TRY IT
The required result is a copy of each line below in which "computer" appears.

EXTRACTED RECORDS
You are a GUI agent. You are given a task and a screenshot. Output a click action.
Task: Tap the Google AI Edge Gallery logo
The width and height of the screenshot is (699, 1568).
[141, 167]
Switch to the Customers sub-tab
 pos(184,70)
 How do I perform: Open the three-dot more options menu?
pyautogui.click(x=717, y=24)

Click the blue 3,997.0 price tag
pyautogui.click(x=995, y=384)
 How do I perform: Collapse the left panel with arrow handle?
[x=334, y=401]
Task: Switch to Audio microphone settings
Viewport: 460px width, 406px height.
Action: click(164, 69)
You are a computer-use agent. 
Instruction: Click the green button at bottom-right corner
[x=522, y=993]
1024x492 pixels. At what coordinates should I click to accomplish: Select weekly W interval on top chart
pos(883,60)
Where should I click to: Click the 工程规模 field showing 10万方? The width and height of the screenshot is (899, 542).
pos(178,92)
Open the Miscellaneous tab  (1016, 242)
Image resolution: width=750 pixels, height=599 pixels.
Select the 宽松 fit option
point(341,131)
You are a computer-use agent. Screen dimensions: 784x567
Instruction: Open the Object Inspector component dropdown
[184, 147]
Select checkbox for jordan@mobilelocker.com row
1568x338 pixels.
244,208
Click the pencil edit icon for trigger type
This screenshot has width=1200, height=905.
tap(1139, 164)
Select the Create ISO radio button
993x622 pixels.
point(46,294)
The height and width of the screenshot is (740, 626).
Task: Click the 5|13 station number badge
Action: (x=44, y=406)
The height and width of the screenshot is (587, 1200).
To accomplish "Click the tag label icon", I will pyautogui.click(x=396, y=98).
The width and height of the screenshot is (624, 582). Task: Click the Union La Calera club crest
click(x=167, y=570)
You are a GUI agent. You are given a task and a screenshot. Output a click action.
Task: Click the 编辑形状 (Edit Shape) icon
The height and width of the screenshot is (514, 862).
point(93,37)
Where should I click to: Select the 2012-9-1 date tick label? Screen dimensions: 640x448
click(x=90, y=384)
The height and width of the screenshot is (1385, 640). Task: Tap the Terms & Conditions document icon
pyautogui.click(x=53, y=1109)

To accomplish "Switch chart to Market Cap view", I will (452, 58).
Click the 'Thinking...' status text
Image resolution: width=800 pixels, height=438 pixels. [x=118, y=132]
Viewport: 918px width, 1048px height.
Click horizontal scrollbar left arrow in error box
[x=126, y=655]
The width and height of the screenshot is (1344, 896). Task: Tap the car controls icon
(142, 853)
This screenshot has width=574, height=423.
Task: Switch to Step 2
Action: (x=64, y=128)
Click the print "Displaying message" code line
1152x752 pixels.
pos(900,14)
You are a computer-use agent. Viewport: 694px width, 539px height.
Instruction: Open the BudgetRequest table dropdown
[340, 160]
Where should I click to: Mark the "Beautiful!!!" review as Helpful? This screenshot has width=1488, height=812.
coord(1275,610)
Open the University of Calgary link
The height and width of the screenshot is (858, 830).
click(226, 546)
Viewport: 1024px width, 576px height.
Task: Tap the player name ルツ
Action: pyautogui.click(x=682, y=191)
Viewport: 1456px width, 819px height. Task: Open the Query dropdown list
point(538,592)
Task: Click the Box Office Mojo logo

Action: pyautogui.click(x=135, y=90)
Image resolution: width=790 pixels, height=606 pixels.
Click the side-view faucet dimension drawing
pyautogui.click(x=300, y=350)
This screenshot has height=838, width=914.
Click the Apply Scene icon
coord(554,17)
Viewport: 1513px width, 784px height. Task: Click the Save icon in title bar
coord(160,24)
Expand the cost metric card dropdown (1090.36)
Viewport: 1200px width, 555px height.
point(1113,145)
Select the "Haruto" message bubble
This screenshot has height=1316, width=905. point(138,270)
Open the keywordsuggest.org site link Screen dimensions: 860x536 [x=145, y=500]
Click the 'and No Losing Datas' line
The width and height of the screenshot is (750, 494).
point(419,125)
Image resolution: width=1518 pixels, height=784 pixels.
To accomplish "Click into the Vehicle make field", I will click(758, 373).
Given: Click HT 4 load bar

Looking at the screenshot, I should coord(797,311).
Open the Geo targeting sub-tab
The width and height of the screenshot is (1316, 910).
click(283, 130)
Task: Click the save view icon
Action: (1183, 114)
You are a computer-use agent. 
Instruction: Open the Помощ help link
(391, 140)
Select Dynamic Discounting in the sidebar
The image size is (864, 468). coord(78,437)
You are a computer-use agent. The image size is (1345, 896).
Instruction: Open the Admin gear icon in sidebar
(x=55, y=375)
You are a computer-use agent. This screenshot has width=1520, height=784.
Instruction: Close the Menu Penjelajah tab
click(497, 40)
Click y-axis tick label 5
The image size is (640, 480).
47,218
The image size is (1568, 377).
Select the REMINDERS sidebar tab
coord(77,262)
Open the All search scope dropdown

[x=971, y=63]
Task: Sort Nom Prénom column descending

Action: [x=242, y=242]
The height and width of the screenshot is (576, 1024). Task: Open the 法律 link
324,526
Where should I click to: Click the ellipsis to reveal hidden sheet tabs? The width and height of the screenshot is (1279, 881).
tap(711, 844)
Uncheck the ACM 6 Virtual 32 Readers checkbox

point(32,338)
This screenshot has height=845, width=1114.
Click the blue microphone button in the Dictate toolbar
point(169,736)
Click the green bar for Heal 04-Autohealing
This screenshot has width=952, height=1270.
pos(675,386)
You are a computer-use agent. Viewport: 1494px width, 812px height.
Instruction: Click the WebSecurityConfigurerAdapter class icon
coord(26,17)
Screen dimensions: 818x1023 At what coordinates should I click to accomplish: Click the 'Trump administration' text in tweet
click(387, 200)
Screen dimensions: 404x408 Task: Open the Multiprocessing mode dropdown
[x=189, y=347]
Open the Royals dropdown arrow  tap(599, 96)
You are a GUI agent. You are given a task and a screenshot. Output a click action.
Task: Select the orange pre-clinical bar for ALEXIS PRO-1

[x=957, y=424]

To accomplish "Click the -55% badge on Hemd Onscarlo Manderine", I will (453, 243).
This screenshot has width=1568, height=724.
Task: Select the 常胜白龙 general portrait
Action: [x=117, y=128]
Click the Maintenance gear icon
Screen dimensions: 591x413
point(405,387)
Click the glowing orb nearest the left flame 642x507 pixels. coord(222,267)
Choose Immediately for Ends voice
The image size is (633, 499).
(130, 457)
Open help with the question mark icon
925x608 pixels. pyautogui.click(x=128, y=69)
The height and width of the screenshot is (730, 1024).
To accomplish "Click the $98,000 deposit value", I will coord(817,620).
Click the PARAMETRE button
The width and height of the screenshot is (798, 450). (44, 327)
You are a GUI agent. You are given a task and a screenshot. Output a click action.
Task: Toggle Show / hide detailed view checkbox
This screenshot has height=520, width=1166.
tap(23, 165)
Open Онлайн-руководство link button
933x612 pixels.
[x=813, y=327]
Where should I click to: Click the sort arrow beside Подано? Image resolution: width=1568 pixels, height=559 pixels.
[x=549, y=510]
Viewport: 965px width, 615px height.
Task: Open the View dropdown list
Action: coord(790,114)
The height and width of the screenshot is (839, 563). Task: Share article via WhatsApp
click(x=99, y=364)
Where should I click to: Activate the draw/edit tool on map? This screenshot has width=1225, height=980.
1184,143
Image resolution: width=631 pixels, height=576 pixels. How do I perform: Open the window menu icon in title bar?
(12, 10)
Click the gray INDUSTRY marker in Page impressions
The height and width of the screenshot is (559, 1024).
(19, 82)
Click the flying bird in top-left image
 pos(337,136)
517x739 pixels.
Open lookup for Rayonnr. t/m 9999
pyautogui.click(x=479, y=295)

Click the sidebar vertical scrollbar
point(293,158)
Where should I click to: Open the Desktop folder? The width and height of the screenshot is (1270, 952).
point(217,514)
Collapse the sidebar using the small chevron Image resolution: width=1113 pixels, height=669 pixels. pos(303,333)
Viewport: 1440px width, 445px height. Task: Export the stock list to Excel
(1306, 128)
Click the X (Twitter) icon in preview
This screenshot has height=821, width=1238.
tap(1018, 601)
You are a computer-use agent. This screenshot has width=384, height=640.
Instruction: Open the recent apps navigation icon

OUTPUT FOR THIS TASK
You are a computer-use agent. 
You are a computer-use agent. Screen dimensions: 784x567
You are a computer-use agent. Viewport: 694px width, 539px height.
You are a computer-use agent. 
You are a computer-use agent. The image size is (1345, 896).
You are a computer-use agent. This screenshot has width=1520, height=784.
You are a computer-use agent. Viewport: 1494px width, 812px height.
You are a computer-use agent. This screenshot has width=384, height=640.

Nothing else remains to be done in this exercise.